Ia duduk bersandar pada kepala ranjang. Menghisap cerutunya khitmat. Dadanya yang bidang berkeringat, entah keringatnya sendiri atau ada keringatku di sana. Sulit menentukan ketika cairan itu sama warnanya.
"Tetapi ada perempuan yang terlahir cantik, juga ada yang terlahir tidak cantik," kataku kemudian. Aku menarik selimut agar merapat ke leher, menutup tubuh telanjangku yang sudah mulai mendingin.
"Hal itu tidak bisa dibantah. Namun, permata kelas satu yang tak pernah diasah akan kalah oleh permata sederhana yang telah diasah sempurna, meski pada awalnya permata itu sama-sama sebongkah batu putih."
Tetapi, sebongkah batu putih itu akan tetap sama tak bernilainya, kataku dalam hati. Aku tidak ingin mengungkapkan pada suamiku tentang peristiwa masa silam, yang turut andil dalam hubungan kami.

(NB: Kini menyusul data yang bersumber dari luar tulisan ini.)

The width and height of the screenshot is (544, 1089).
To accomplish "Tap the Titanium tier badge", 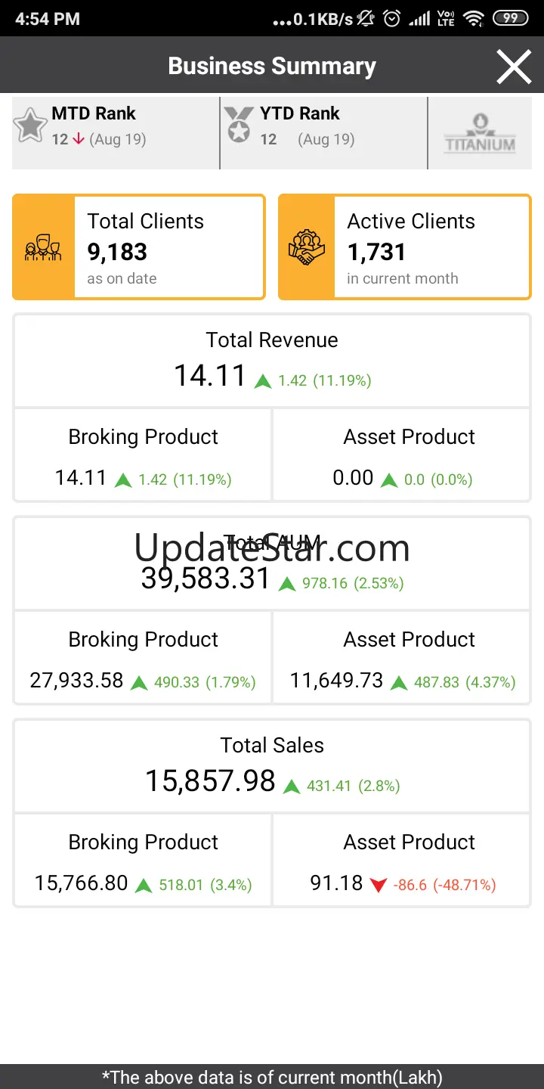I will pos(480,134).
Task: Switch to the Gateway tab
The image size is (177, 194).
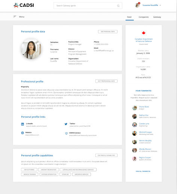Action: [157, 17]
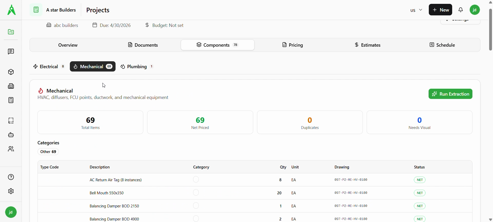Viewport: 493px width, 222px height.
Task: Expand the US region dropdown
Action: click(x=416, y=10)
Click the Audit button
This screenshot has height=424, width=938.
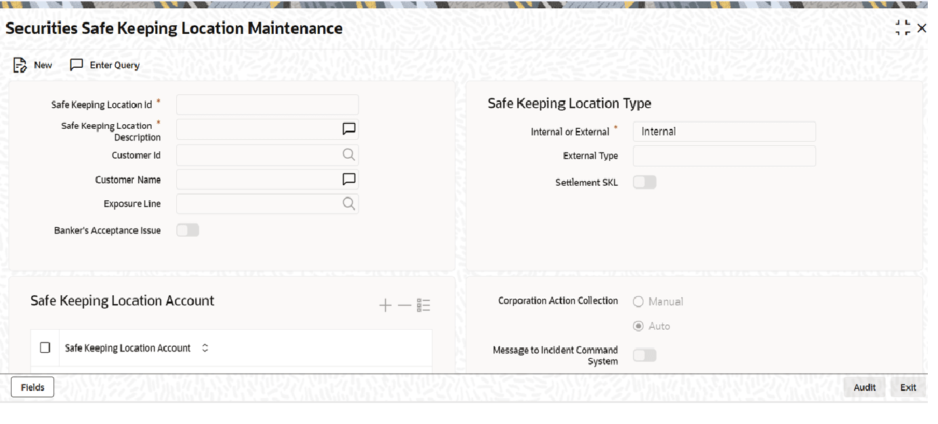pyautogui.click(x=864, y=387)
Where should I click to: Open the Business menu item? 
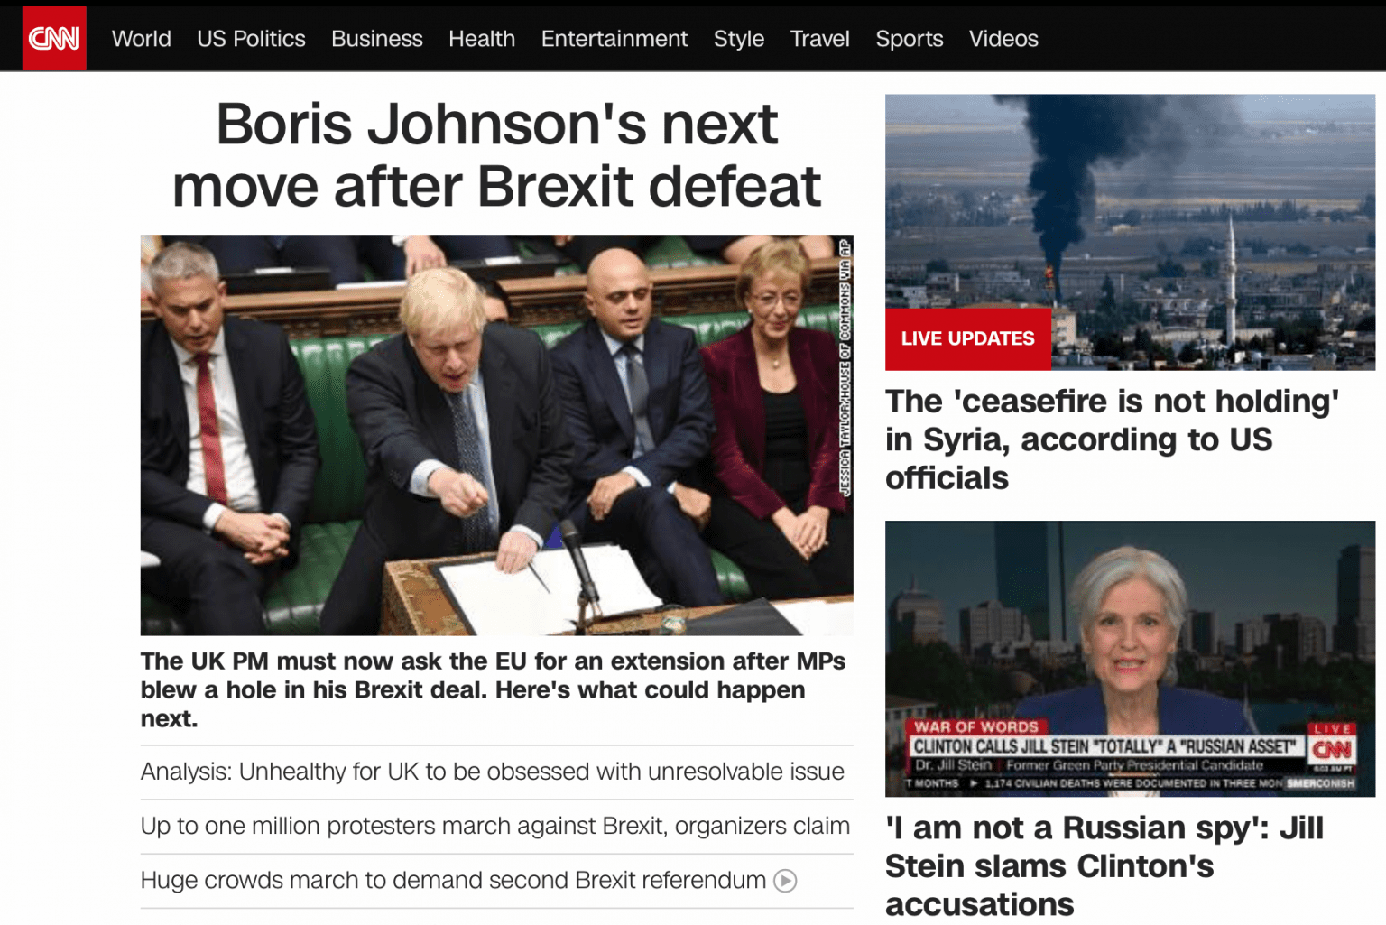pyautogui.click(x=377, y=39)
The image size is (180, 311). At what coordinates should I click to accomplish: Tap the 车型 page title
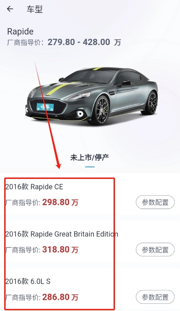(35, 9)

Bagaimana pun, aku merasa tidak kalah cantik dengan perempuan pirang yang merebut cinta pertamaku itu. Kami memiliki tubuh yang sama-sama ramping, buah dada sedang, bokong melengkung. Bedanya, ia lahir di keluarga kaya, sehingga punya uang dan fasilitas untuk menyempurnakan apa yang dianugerahkan padanya. Sementara aku, jangankan merawat diri, mencari makan pun harus bersusah payah setiap hari.
"Bagaimana kalungnya, kau menyukainya?" tanya suamiku tiba-tiba.
Ia meletakkan cerutu di meja kecil, lalu menarik selimutku ke bawah. Aku tahan agar buah dadaku tidak kelihatan, tetapi tangan suamiku perlahan mengangkat pertahanan lemahku itu, membuat tepi selimut terus turun sampai perut. Kemudian matanya menatap lekat kalung berbandul batu merah di tengahnya, tepat di atas belahan payudara.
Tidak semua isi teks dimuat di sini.